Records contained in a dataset
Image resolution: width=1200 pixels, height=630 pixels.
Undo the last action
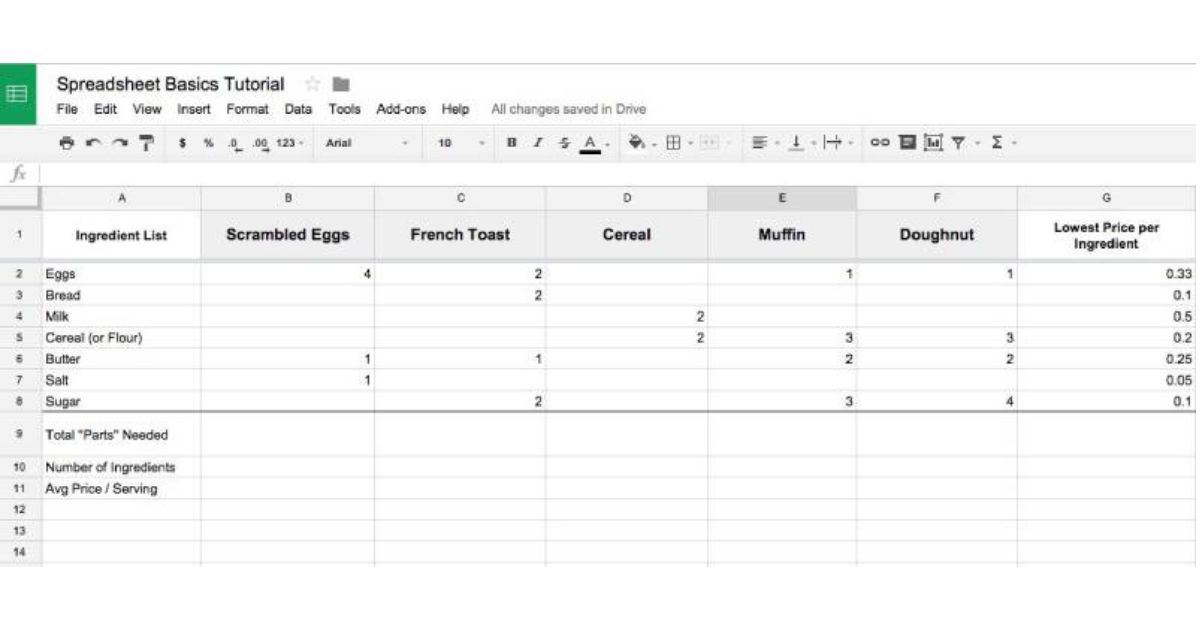tap(93, 143)
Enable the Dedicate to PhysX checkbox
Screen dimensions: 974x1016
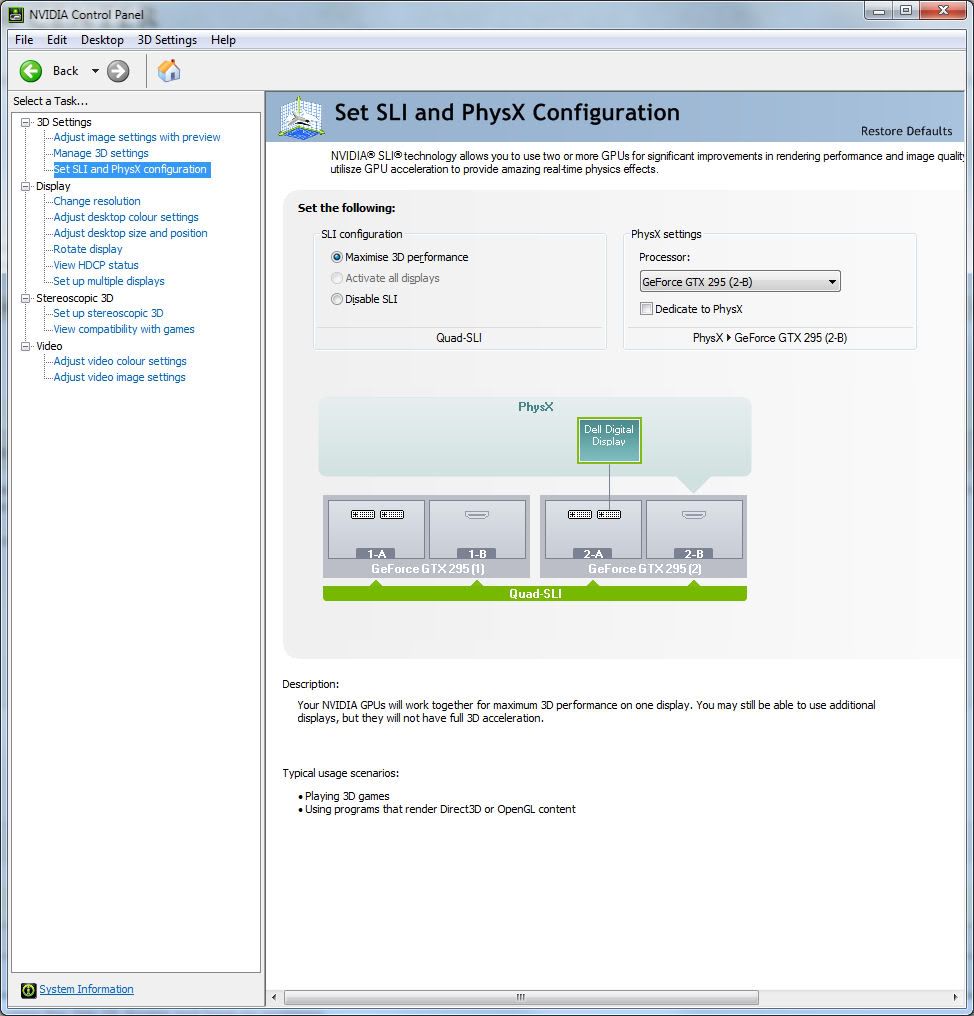646,309
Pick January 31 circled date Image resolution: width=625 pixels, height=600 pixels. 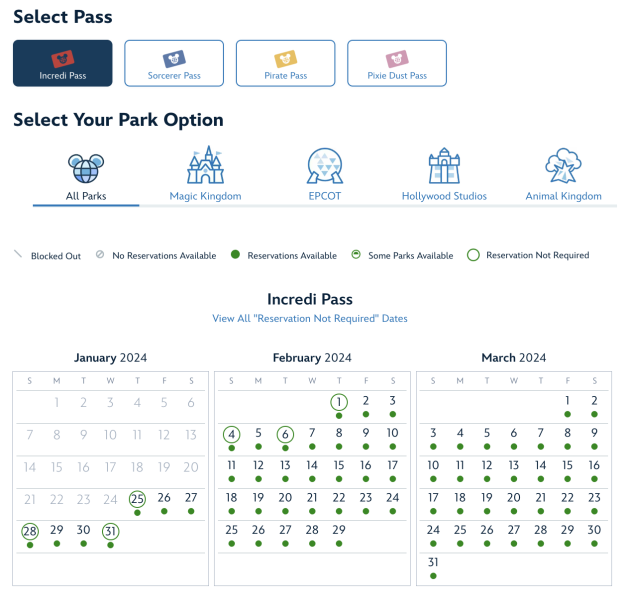(x=111, y=530)
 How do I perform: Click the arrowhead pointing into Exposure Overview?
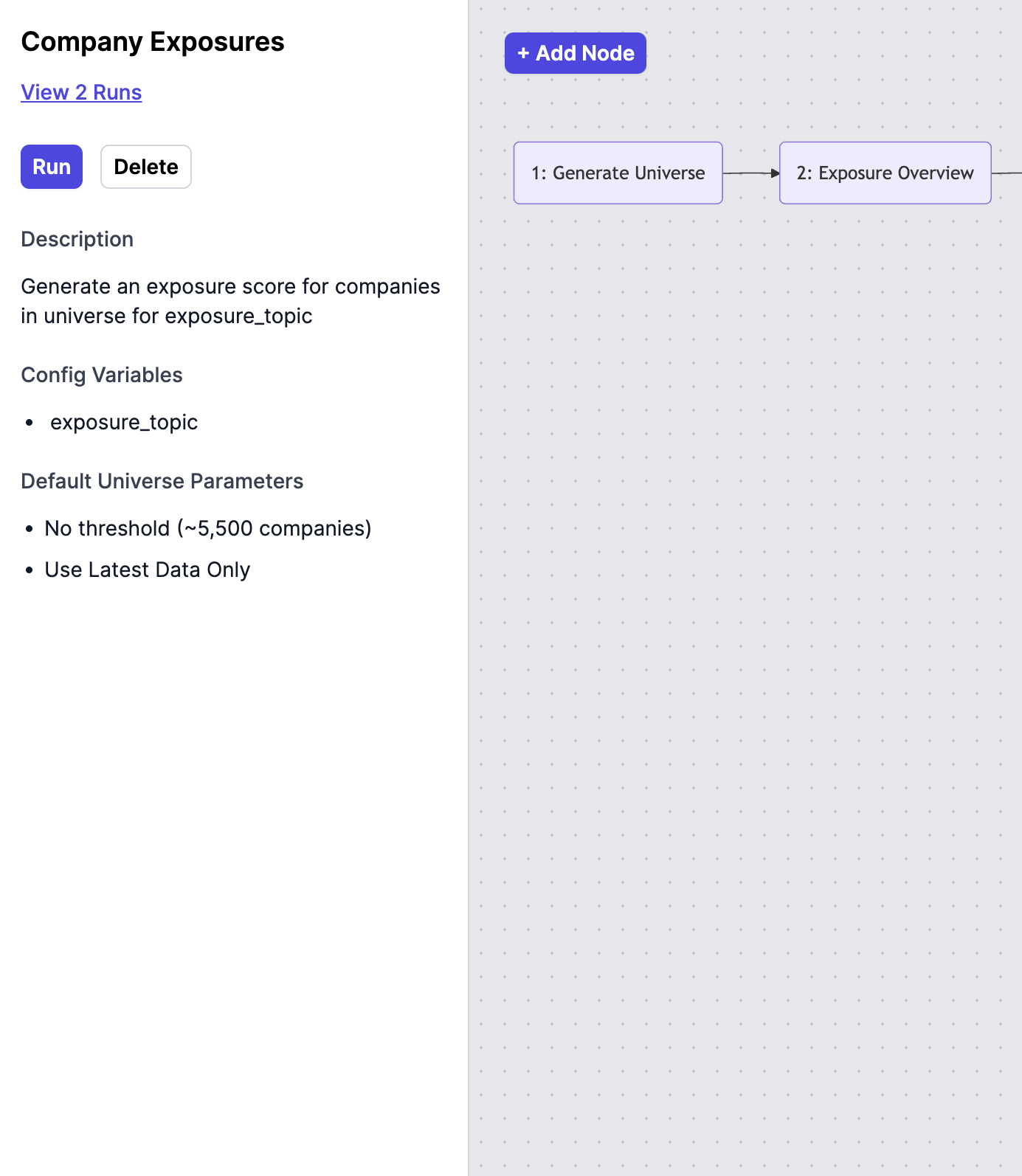coord(775,173)
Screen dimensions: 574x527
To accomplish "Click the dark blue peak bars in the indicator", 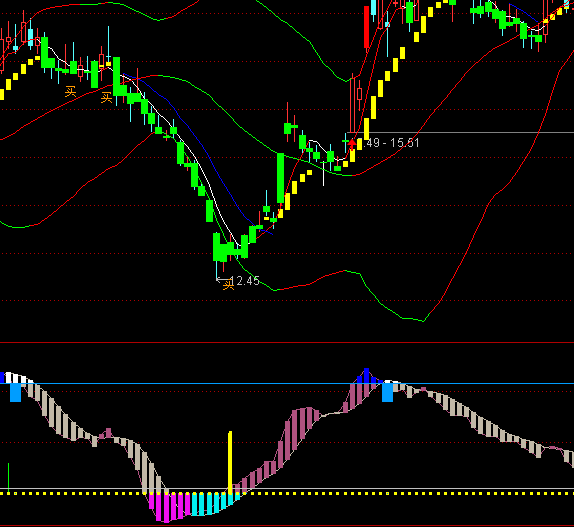I will pyautogui.click(x=366, y=376).
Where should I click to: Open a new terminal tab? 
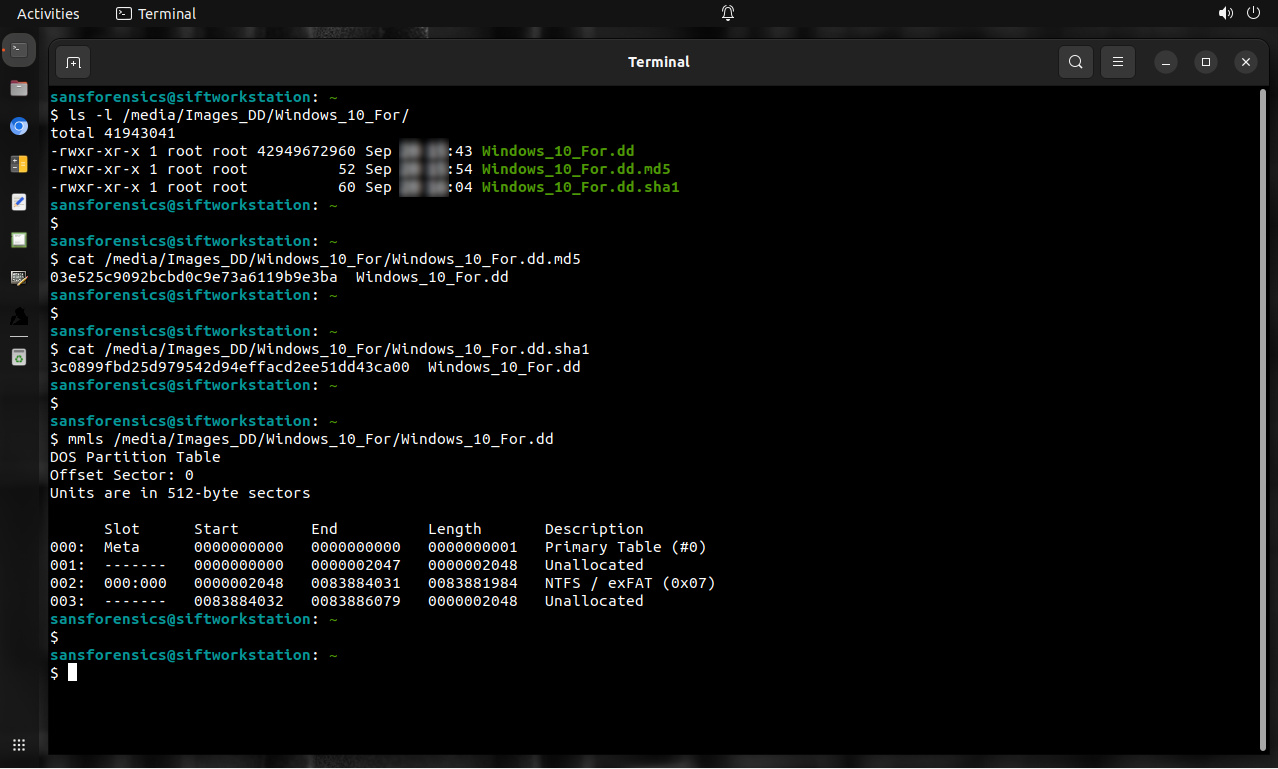click(x=73, y=62)
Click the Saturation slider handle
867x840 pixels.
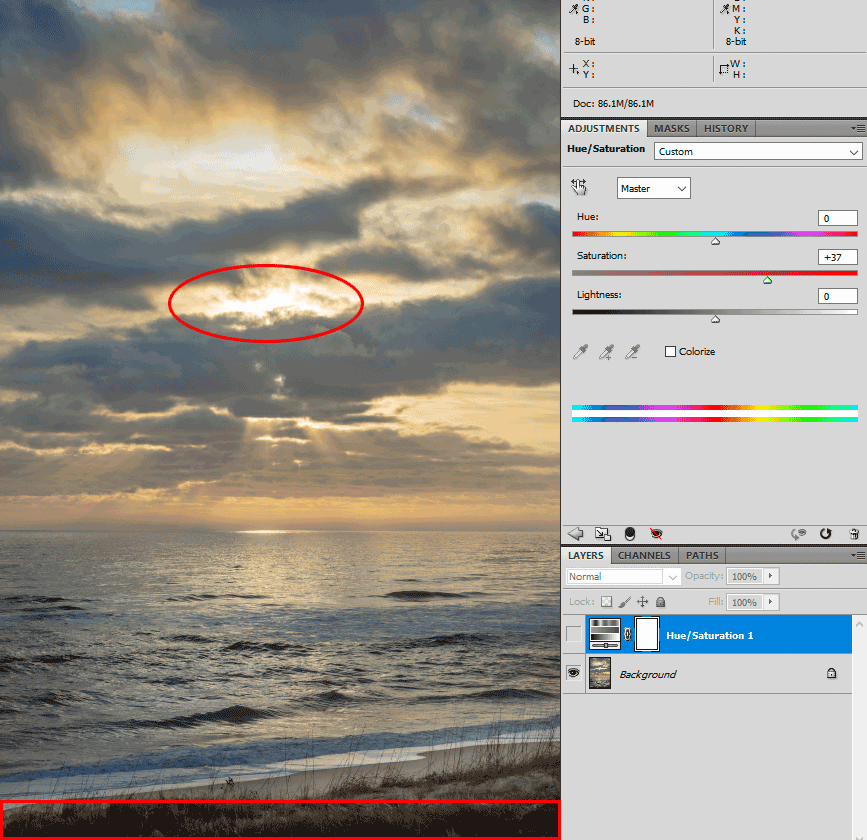point(767,281)
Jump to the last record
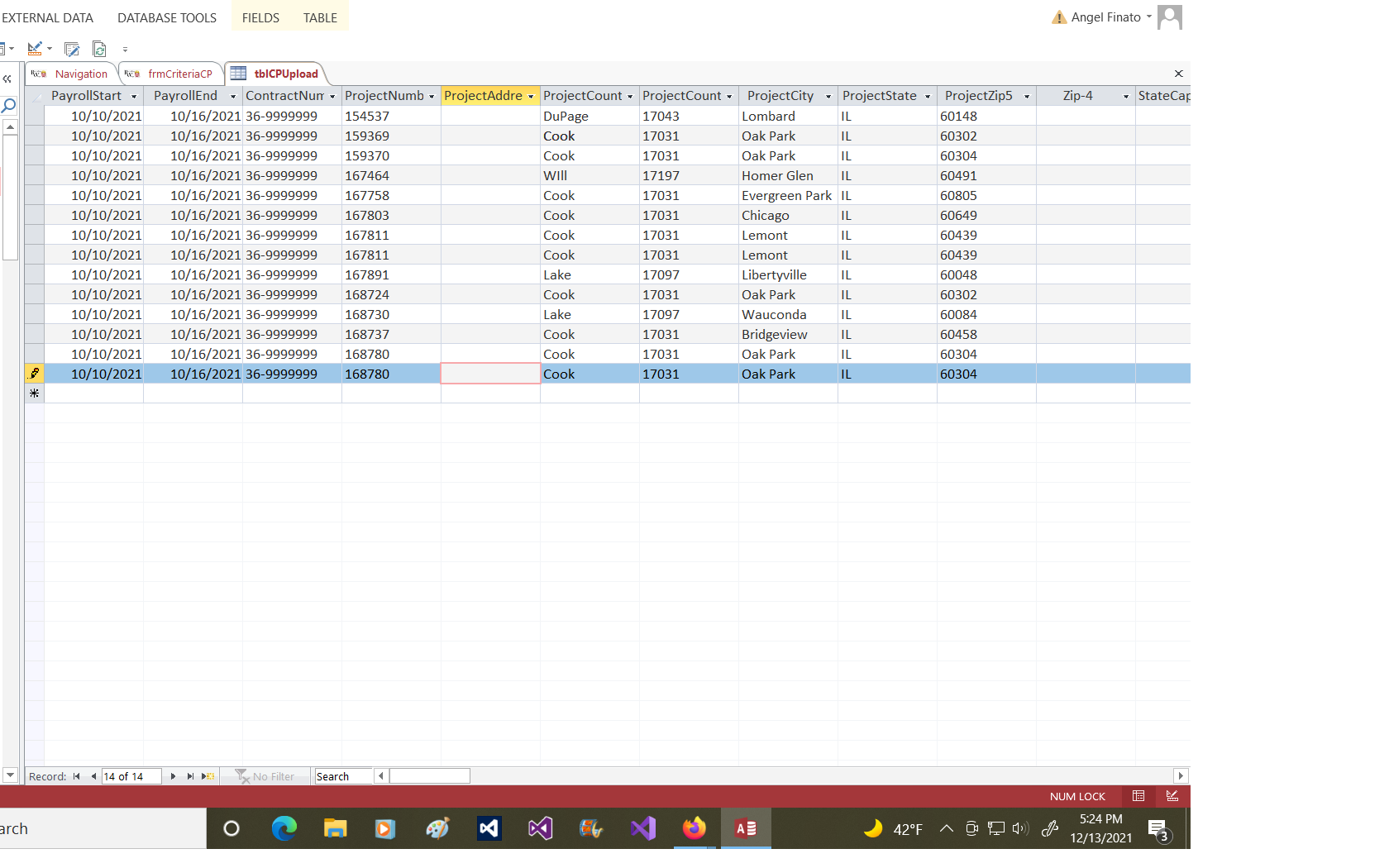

* _Exercise objective_
Needed here is only the span from the line with "Where should I" through the last line of the entries, copied exactly with both ends and without pictures.

* _Your response_
Where should I click to: Open a new terminal tab? 
click(x=73, y=62)
Click the Saturation slider handle
867x840 pixels.
point(767,281)
Jump to the last record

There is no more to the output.